フロリダ州フォートローダーデール(AP) ハイチの少女を自宅で酷使し、「奴隷」のように扱ったとして、米フロリダ州の地方裁判所は20日、元教師のモード・ポーリン被告(52)に対し、禁固7年以上の判決を言い渡した。
ポーリン被告宅で奴隷状態に置かれていたシモーヌ・セレスタンさんは、14歳だった1999年に米国に連れてこられ、ハイチ孤児が暮らす施設に入ったが、2005年に逃げ出していた。
同被告はフロリダ州マイアミの自宅で、1日15時間、セレスタンさんを毎日働かせていた。労働報酬を出すこともなく、たびたび暴力で脅し、床で眠るよう強要していた。セレスタンさんは、自殺を考えたと証言している。
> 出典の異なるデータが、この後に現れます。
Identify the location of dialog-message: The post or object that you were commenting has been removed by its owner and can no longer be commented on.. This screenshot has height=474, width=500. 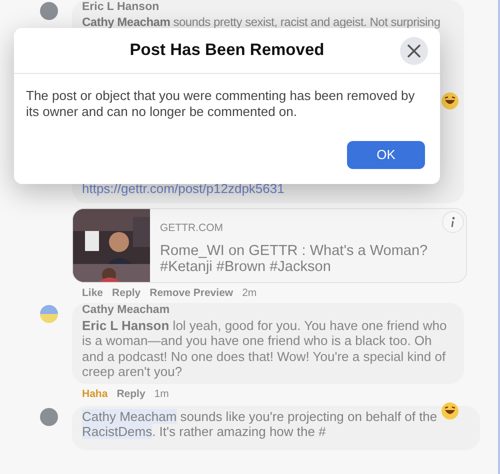
(220, 104).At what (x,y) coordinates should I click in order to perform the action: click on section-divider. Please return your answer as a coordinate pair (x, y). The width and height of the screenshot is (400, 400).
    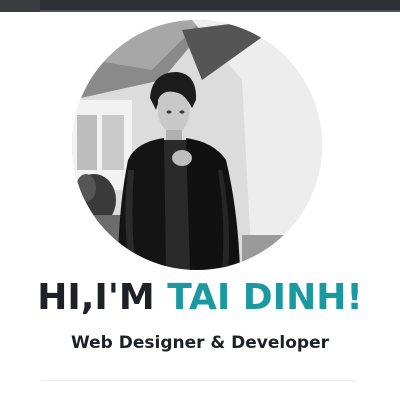
    Looking at the image, I should click on (199, 380). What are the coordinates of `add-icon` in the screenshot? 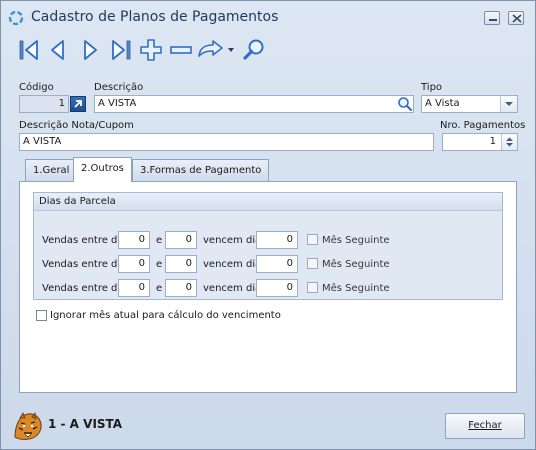 It's located at (151, 50).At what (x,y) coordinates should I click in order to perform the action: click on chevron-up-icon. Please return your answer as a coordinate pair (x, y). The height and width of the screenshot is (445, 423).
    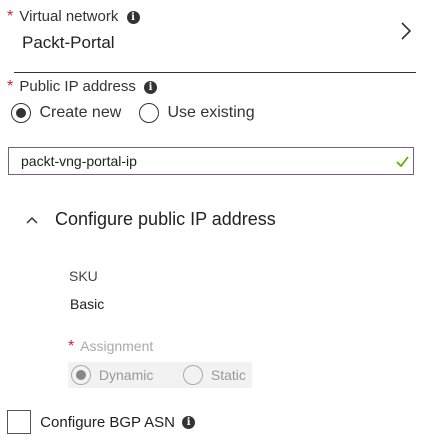
    Looking at the image, I should click on (32, 220).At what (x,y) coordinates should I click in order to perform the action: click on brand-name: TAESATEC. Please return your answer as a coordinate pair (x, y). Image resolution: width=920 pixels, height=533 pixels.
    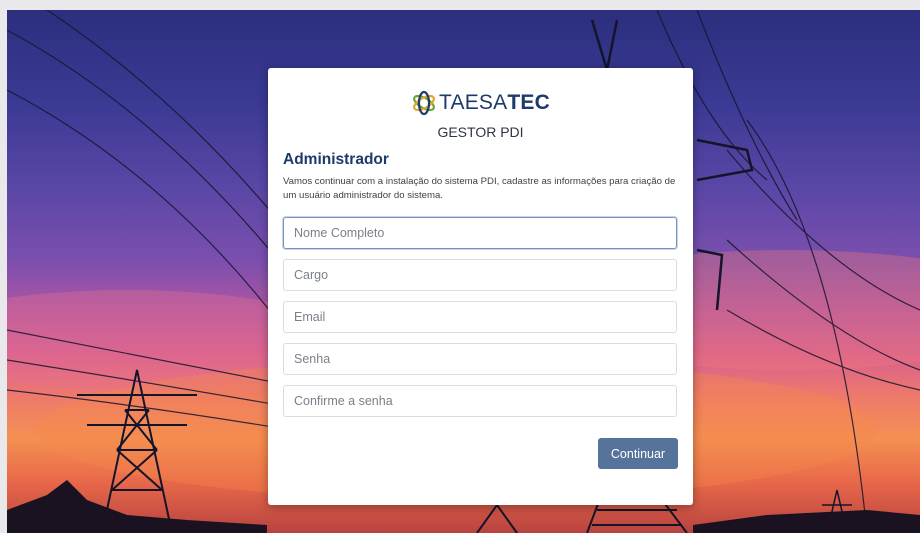
    Looking at the image, I should click on (494, 103).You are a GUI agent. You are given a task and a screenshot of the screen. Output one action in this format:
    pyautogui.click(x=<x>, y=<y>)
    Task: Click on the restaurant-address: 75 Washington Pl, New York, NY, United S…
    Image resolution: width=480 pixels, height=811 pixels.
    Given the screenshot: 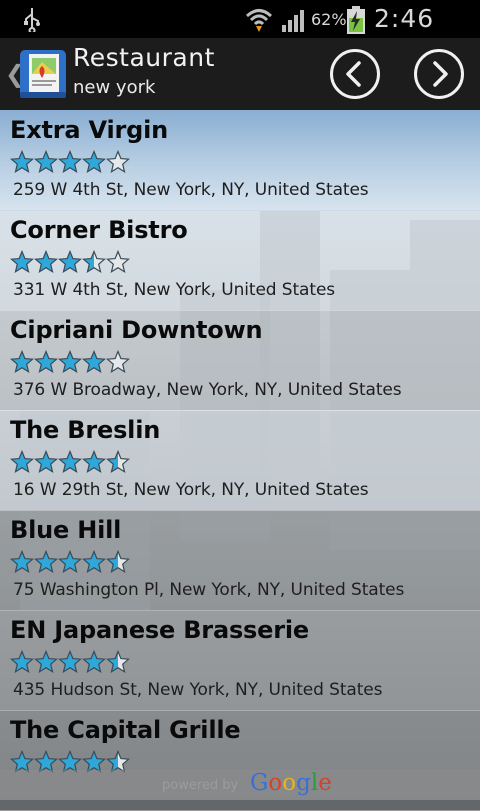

一方、ポーリン被告は、「シモーヌを心から愛していた」と反論。不幸なハイチ人の少女を手助けしているつもりだったと述べていた。また、娘のエリカ・ポーリンさんも、「母はモンスターではない。家族や友人、多くの人々を励ます人物」だとかばっていた。
しかし、ホセ・ゴンザレス裁判官は、「非常に深刻な犯罪である」と指摘。被告も、「悪いことをしてしまった。自分自身を責めている」と、反省している様子だった。
ポーリン被告のほか、母親のイブリン・セオドア被告(74)と、元夫のセイントフォート・ポーリン被告も、犯罪に関わったとして起訴されている。セオドア被告は心臓の発作を起こしたため、公判が延期となったが、セイントフォート・ポーリン被告は2001年に家を出ており、直接な関わりはなかったと判断され、保護観察処分18月が言い渡された。
モード・ポーリン被告はマイアミ州の中学校教師だったが、教員免許をはく奪された。セオドア被告とともに、セレスタンさんに対して、16万2000ドル(約1700万円)の補償金支払いを命じられた。
国連児童基金(ユニセフ)の推計によると、国内情勢が悪化しているハイチからは、毎年約1万7500人の子供たちが、米国に連れてこられ、奴隷のように扱われている。